S'exprimant vendredi soir devant les Etats généraux du sida, M. Douste-Blazy a cependant relevé des "signes encourageants": "chez les usagers de drogues, les infections à VIH ont chuté (avec 2% seulement des nouveaux diagnostics liés à l'usage de drogue injectable)".
Il a par ailleurs annoncé une nouvelle campagne de communication télévisée de prévention et des mesures pour améliorer l'accès aux soins en ville.
D'après les chiffres de l'Institut de veille sanitaire (InVS) publiés vendredi, en un an, "encore près de 6.000 personnes ont découvert leur séropositivité et chaque annonce est toujours aussi dramatique et bouleversante", a souligné M. Douste-Blazy.
"Je suis inquiet car le spectre des années noires réapparaît. L'épidémie est de nouveau totalement incontrôlée chez les homosexuels", a-t-il ajouté, relevant que "les infections liées à un rapport homosexuel représentent 22% des nouveaux diagnostics. Et plus d'une fois sur deux, il s'agit d'une transmission datant de moins de 6 mois."
"Tous les signes sont réunis pour un nouveau départ de l'épidémie", a déclaré à l'AFP Christian Saoult, président de l'association Aides.
S'inquiétant également de la recrudescence des comportements à risque, en particulier chez les jeunes homosexuels de moins de 25 ans, le ministre a indiqué qu'ils se se traduisaient par la réémergence d'infections sexuellement transmissibles (IST) comme la syphilis, qui avaient quasiment disparu.
"Quand on sait que les IST favorisent la transmission du VIH et que plus d'un homosexuel sur 10 est séropositif, on mesure le danger que court un homosexuel qui a des rapports non protégés!", a-t-il insisté.
"Cela peut s'expliquer par la moindre crainte du sida depuis les trithérapies.
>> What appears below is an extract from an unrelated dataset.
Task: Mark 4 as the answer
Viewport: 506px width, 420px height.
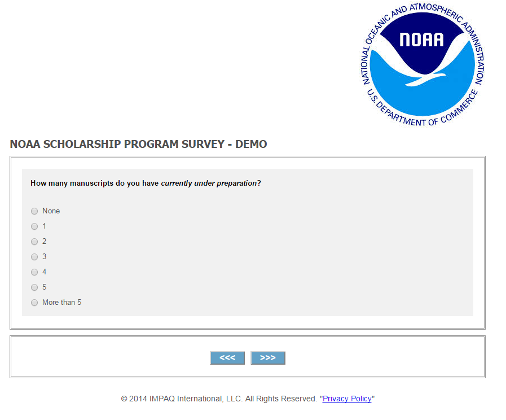Action: pyautogui.click(x=34, y=272)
Peu de jeunes ont vu mourir leur proches", a-t-il remarqué.
La nouvelle campagne télévisée du 30 novembre au 9 décembre (thème : "mieux vaut rester fidèle au préservatif") sera assortie d'une rediffusion de trois films sur les risques de transmission du 9 au 22 décembre.
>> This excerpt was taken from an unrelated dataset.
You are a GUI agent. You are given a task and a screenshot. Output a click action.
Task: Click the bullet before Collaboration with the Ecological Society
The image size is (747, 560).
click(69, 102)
Une enquête récente de l'Institut national d'études démographiques (Ined) montre que ceux qui vivent avec le VIH depuis de nombreuses années expriment des difficultés et une lassitude à maintenir des comportements de prévention.
Le nombre de places d'appartement de coordination thérapeutique sera augmenté de 25% soit 150 places supplémentaires.
Parmi les autres mesures annoncées destinées à favoriser l'accès aux soins : le remboursement en ville, avant la fin de l'année, de la correction des anomalies des graisses du visage liées aux trithérapies. Devraient également être remboursés en ville début 2005, notamment les tests génotypiques de résistance du VIH, le dosage plasmatique des antirétroviraux.
L'InVS estime à environ 25.000 le nombre de personnes vivant avec le sida maladie fin mars 2004, voire 27.000 si on tient compte de la sous-déclaration par les professionnels de santé. Au total, depuis le début de l'épidémie, 58.411 cas de sida maladie ont été notifiés en France.
Les femmes représentent 43% des nouveaux diagnostics de séropositivité en 2003 et au premier trimestre 2004. Dans 80% des cas, elles ont été contaminées par rapports hétérosexuels. Beaucoup viennent d'Afrique sub-saharienne.
Le pays compterait de 100.000 à 150.000 séropositifs.